DATA IN THIS EXERCISE section start
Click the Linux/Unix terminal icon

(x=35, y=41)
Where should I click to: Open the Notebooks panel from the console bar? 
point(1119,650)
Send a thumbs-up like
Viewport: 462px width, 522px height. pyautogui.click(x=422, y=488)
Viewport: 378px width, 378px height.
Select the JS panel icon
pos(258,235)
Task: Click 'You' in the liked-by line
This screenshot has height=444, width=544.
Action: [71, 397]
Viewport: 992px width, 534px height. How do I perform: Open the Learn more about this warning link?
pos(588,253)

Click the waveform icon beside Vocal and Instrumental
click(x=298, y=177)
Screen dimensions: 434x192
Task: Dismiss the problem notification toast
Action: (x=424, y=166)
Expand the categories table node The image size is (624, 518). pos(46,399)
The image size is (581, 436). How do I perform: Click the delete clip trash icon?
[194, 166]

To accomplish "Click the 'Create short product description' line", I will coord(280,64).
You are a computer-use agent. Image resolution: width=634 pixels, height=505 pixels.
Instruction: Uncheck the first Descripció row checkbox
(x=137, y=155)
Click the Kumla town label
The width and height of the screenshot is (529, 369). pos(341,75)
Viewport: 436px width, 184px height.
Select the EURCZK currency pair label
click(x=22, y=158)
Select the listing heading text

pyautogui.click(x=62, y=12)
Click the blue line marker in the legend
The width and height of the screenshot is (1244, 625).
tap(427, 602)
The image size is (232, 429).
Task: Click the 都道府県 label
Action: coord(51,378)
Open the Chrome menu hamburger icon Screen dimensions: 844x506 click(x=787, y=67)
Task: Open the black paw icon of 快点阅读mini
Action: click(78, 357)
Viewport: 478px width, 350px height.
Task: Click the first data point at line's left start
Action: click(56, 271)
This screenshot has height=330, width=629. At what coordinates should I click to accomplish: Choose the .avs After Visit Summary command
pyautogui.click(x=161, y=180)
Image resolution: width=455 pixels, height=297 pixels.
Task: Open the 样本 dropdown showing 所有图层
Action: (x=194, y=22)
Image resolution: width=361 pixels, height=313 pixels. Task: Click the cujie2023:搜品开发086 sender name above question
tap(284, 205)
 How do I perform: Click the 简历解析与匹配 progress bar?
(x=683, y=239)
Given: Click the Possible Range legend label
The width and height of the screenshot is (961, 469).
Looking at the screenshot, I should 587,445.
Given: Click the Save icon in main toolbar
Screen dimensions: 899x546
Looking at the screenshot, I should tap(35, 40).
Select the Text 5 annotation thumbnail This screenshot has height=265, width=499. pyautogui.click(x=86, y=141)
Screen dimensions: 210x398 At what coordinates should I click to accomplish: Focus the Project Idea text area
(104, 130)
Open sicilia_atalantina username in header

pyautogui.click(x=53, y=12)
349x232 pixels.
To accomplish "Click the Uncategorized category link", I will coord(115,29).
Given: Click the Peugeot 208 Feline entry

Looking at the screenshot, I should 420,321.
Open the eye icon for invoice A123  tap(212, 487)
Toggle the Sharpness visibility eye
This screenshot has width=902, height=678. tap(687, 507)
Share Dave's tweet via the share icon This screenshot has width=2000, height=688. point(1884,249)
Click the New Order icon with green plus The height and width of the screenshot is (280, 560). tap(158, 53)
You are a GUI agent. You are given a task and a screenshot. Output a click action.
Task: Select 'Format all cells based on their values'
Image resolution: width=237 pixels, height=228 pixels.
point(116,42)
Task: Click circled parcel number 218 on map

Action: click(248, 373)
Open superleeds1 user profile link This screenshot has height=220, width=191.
DATA IN THIS EXERCISE section end
* [EXERCISE DETAILS]: What is needed is a word-for-word copy of all the records above.

* [RESPONSE]:
Click the Linux/Unix terminal icon

(x=35, y=41)
Where should I click to: Open the Notebooks panel from the console bar? 
point(1119,650)
Send a thumbs-up like
Viewport: 462px width, 522px height. pyautogui.click(x=422, y=488)
Viewport: 378px width, 378px height.
Select the JS panel icon
pos(258,235)
Task: Click 'You' in the liked-by line
This screenshot has height=444, width=544.
Action: [71, 397]
Viewport: 992px width, 534px height. How do I perform: Open the Learn more about this warning link?
pos(588,253)

Click the waveform icon beside Vocal and Instrumental
click(x=298, y=177)
Screen dimensions: 434x192
Task: Dismiss the problem notification toast
Action: (x=424, y=166)
Expand the categories table node The image size is (624, 518). pos(46,399)
The image size is (581, 436). How do I perform: Click the delete clip trash icon?
[194, 166]

To accomplish "Click the 'Create short product description' line", I will coord(280,64).
You are a computer-use agent. Image resolution: width=634 pixels, height=505 pixels.
Instruction: Uncheck the first Descripció row checkbox
(x=137, y=155)
Click the Kumla town label
The width and height of the screenshot is (529, 369). pos(341,75)
Viewport: 436px width, 184px height.
Select the EURCZK currency pair label
click(x=22, y=158)
Select the listing heading text

pyautogui.click(x=62, y=12)
Click the blue line marker in the legend
The width and height of the screenshot is (1244, 625).
tap(427, 602)
The image size is (232, 429).
Task: Click the 都道府県 label
Action: coord(51,378)
Open the Chrome menu hamburger icon Screen dimensions: 844x506 click(x=787, y=67)
Task: Open the black paw icon of 快点阅读mini
Action: click(78, 357)
Viewport: 478px width, 350px height.
Task: Click the first data point at line's left start
Action: click(56, 271)
This screenshot has height=330, width=629. At what coordinates should I click to accomplish: Choose the .avs After Visit Summary command
pyautogui.click(x=161, y=180)
Image resolution: width=455 pixels, height=297 pixels.
Task: Open the 样本 dropdown showing 所有图层
Action: (x=194, y=22)
Image resolution: width=361 pixels, height=313 pixels. Task: Click the cujie2023:搜品开发086 sender name above question
tap(284, 205)
 How do I perform: Click the 简历解析与匹配 progress bar?
(x=683, y=239)
Given: Click the Possible Range legend label
The width and height of the screenshot is (961, 469).
Looking at the screenshot, I should 587,445.
Given: Click the Save icon in main toolbar
Screen dimensions: 899x546
Looking at the screenshot, I should tap(35, 40).
Select the Text 5 annotation thumbnail This screenshot has height=265, width=499. pyautogui.click(x=86, y=141)
Screen dimensions: 210x398 At what coordinates should I click to accomplish: Focus the Project Idea text area
(104, 130)
Open sicilia_atalantina username in header

pyautogui.click(x=53, y=12)
349x232 pixels.
To accomplish "Click the Uncategorized category link", I will coord(115,29).
Given: Click the Peugeot 208 Feline entry

Looking at the screenshot, I should 420,321.
Open the eye icon for invoice A123  tap(212, 487)
Toggle the Sharpness visibility eye
This screenshot has width=902, height=678. tap(687, 507)
Share Dave's tweet via the share icon This screenshot has width=2000, height=688. point(1884,249)
Click the New Order icon with green plus The height and width of the screenshot is (280, 560). tap(158, 53)
You are a GUI agent. You are given a task and a screenshot. Output a click action.
Task: Select 'Format all cells based on their values'
Image resolution: width=237 pixels, height=228 pixels.
point(116,42)
Task: Click circled parcel number 218 on map

Action: click(248, 373)
Open superleeds1 user profile link This screenshot has height=220, width=191.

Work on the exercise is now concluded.